When the make-up of the Smith Commission was announced after the rejection of independence, Colin Fox protested the decision to "uniquely exclude" the SSP from proceedings. He wrote to the Smith Commission: "The argument some use to justify our exclusion on the grounds that we currently have no 'parliamentary representation' fails to appreciate that the referendum was not a parliamentary process but an unprecedented public debate that resulted in an extraordinary level of engagement from all sections of society. To exclude the SSP is to exclude an important constituency of opinion in Scottish society."

In January 2015, Fox travelled to Athens as a guest of Syriza before its victory in the January 2015 Greek legislative election.

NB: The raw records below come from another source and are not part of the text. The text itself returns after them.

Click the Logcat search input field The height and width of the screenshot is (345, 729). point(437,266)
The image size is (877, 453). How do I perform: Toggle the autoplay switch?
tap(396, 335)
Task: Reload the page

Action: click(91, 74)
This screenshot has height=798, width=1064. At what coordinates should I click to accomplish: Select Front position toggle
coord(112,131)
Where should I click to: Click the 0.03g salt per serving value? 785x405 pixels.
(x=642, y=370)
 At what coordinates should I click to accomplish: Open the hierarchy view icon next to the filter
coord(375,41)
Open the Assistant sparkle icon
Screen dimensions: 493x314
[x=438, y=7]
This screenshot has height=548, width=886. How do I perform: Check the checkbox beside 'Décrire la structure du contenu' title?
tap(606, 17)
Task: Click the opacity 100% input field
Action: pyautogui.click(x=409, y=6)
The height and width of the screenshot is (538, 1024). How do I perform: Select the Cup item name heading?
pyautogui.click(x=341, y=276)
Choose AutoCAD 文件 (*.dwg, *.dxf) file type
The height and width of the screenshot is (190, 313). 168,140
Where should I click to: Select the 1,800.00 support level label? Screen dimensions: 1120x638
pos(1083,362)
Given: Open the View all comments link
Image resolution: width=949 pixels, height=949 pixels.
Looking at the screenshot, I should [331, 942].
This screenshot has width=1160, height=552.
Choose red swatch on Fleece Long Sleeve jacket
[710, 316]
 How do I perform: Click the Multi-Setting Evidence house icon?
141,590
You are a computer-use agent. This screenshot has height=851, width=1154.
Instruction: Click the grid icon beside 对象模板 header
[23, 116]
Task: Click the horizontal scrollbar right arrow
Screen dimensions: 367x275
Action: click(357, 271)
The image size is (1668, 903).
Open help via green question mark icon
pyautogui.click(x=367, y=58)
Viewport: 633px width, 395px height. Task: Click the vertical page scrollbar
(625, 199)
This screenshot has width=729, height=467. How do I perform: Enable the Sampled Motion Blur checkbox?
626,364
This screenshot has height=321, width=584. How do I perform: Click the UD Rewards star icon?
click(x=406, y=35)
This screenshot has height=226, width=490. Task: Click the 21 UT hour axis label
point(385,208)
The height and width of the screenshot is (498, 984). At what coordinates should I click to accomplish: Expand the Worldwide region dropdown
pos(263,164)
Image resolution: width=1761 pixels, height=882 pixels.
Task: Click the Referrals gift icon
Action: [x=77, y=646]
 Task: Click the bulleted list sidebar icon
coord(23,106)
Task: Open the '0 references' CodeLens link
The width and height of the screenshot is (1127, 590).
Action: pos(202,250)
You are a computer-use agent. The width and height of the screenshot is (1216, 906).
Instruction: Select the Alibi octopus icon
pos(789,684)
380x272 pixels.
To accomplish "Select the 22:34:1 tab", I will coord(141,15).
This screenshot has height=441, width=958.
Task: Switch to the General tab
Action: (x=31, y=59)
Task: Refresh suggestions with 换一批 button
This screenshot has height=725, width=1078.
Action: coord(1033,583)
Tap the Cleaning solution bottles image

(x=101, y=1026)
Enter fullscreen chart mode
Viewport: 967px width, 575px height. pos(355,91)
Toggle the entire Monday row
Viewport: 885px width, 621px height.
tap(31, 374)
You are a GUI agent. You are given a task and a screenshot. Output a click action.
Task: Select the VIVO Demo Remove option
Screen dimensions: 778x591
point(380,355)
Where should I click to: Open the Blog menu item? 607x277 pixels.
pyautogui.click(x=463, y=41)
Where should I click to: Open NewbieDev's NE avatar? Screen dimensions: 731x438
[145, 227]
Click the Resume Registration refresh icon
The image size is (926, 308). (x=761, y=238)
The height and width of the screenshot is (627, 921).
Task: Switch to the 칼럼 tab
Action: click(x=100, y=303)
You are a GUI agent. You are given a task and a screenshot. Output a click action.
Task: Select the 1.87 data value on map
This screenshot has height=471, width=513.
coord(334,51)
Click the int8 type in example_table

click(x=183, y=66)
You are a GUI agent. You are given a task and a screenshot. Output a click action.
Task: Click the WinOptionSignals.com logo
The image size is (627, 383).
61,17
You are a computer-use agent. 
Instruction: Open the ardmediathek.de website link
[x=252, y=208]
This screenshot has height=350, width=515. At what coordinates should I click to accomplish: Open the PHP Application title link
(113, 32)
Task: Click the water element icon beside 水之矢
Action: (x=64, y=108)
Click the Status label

He met with Syriza leader Alexis Tsipras and Podemos leader Pablo Iglesias Turrión, and said the election result was "something for socialists in Scotland to ponder deeply".

===2022 City of Edinburgh Council election===
Fox stood as a candidate for the Scottish Socialist Party in the Liberton/Gilmerton ward in the 2022 City of Edinburgh Council election.

==Other activities==
Fox is the founder and current director of the Edinburgh People's Festival.

In October 2008, Fox stood for Rector of the University of St Andrews. He came second, losing to Kevin Dunion. He was asked to run for the position by members of St Andrews-based student groups such as Stop The War, due to his previous experience with the pro-peace and social justice movements. After losing the rectorial election in 2008, he maintained his links with the University and visited a student sit-in protest in 2009. He was invited to stand for election as rector again in 2011.